Interest: Only 50.7% of eligible voters cast ballots, an agency says. That's barely above 1996 count.


Americans appear consistent in their ho-hum attitude toward voting, even during the tightest of presidential races.

Only 50.7% of eligible voters, or 104.5 million people, cast a ballot Tuesday, "putting it in the range of very low turnout," said Curtis Gans, director of the Committee for the Study of the American Electorate in Washington, D.C.

In 1996, 49.1% of eligible voters cast ballots, according to the Federal Election Commission. It will be weeks before the FEC releases its turnout estimates, but Gans' organization is a well-respected think tank on voter trends.

This year's lukewarm turnout is part of a 40-year trend of turnout decline. In fact, in the hard-fought race between John F. Kennedy and Richard Nixon in 1960, turnout was 62.8%.

The morning after a wild night of erroneous projections by television networks, some voting experts wondered if the premature predictions discouraged voter turnout. Television networks began announcing at 4:49 p.m. PST that Democrat Al Gore had won the critical electoral-rich state of Florida--a call the networks were forced to retract about two hours later.

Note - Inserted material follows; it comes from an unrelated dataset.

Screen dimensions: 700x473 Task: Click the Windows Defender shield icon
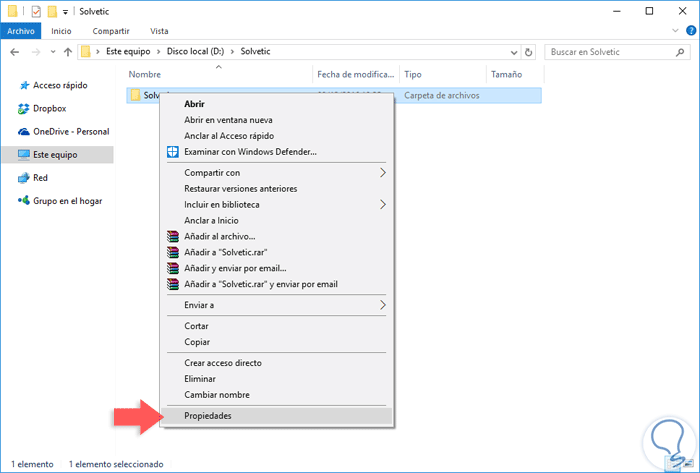tap(173, 152)
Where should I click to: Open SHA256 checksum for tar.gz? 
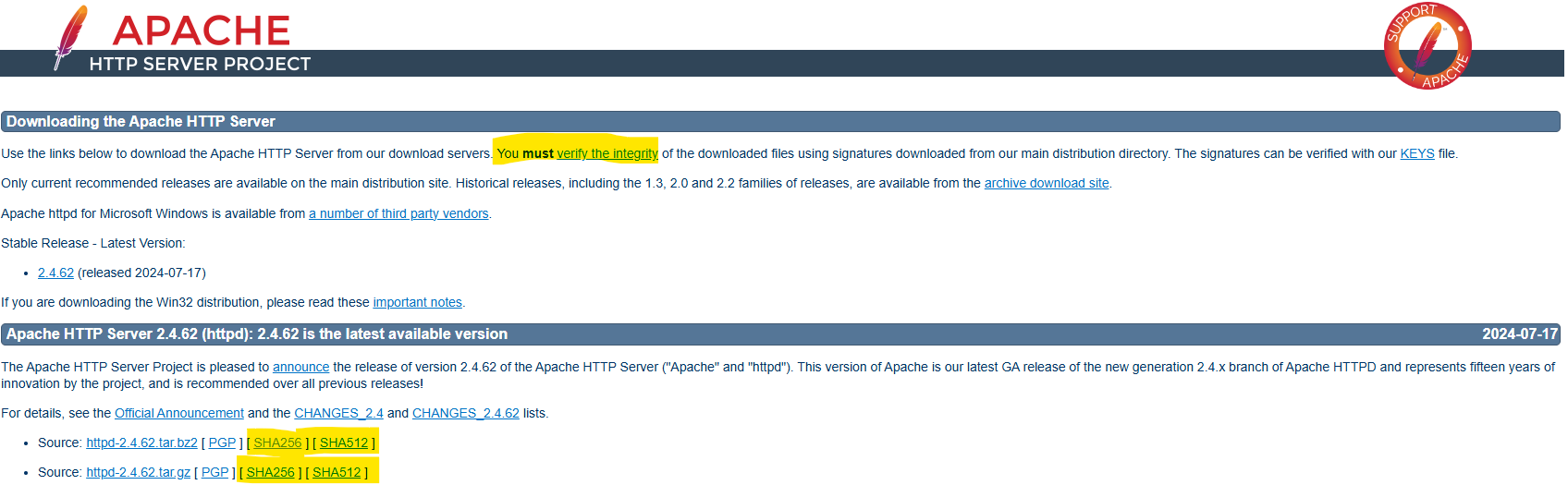click(x=270, y=472)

"Folks who may have been on their way to vote after work may have been deterred because they didn't think their vote mattered," said Lindsey Kozberg, spokeswoman for the campaign of Republican George W. Bush in California.

But the Democrats were not complaining. "In an election without a lot of clear moments, the clear thing for us was how much support we had in California and the impressive turnout," said Peter Ragone, Gore's California campaign spokesman.

Beth Miller of the California secretary of state's office said that state officials were "very distressed" about the networks' erroneous call on Florida. "But we had good weather in the state. We're looking at the highest request for absentee ballots ever. We had the highest number of voters registered too."

Miller projected that turnout of eligible voters in California would exceed 53%.

But by using another measurement of voter turnout--that of registered voters--California turnout was expected to be 73%, Miller said, quite close to the 76% turnout figure state officials had predicted for registered voters.

In the Pacific Northwest, where turnout is traditionally higher than the national average, turnout was unremarkable. In Washington state, turnout of eligible voters was 59%--an increase of about 5% over the 1996 presidential election.

Oregon's turnout of eligible voters declined 1 percentage point to 56%.

Gans, who will publish his own report today about Tuesday's turnout, said predictions that the Bush-Gore horse race would lure people to the polls did not pan out. What's more, he said, television shots on election night of voters queuing up at the polls were misleading.

"Long lines don't translate into numbers," he said. "It's inefficient polling sites and long ballots."